# DMGT

ISSN 1234-3099 (print version)

ISSN 2083-5892 (electronic version)

# IMPACT FACTOR 2019: 0.755

SCImago Journal Rank (SJR) 2019: 0.600

Rejection Rate (2018-2019): c. 84%

# Discussiones Mathematicae Graph Theory

## CONVEX INDEPENDENCE AND THE STRUCTURE OF CLONE-FREE MULTIPARTITE TOURNAMENTS

Darren B. Parker

Department of Mathematics Grand Valley State University Allendale, MI 49401-6495, USA e-mail: parkerda@gvsu.edu

Randy F. Westhoff  and  Marty J. Wolf

Department of Mathematics & Computer Science Bemidji State University Bemidji, MN 56601, USA

 e-mail: rwesthoff@bemidjistate.edu e-mail: mjwolf@bemidjistate.edu

## Abstract

We investigate the convex invariants associated with two-path convexity in clone-free multipartite tournaments. Specifically, we explore the relationship between the Helly number, Radon number and rank of such digraphs. The main result is a structural theorem that describes the arc relationships among certain vertices associated with vertices of a given convexly independent set. We use this to prove that the Helly number, Radon number, and rank coincide in any clone-free bipartite tournament.
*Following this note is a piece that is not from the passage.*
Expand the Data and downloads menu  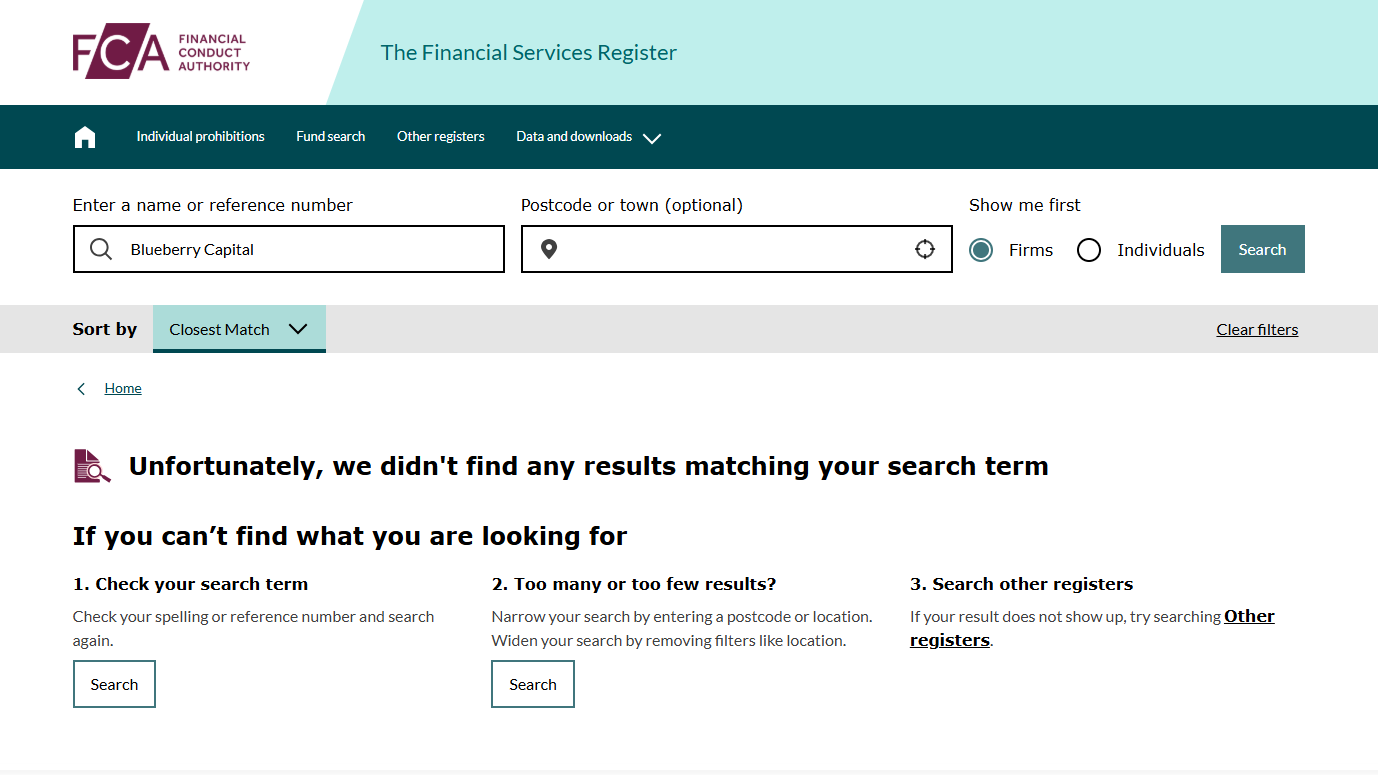[x=588, y=137]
We then study the relationship between Helly independence and Radon independence in clone-free multipartite tournaments. We show that if the rank is at least 4 or the Helly number is at least 3, then the Helly number and the Radon number are equal.

Keywords: convex sets, rank, Helly number, Radon number, multipartite tournaments.

2000 Mathematics Subject Classification: 05C20, 06B99.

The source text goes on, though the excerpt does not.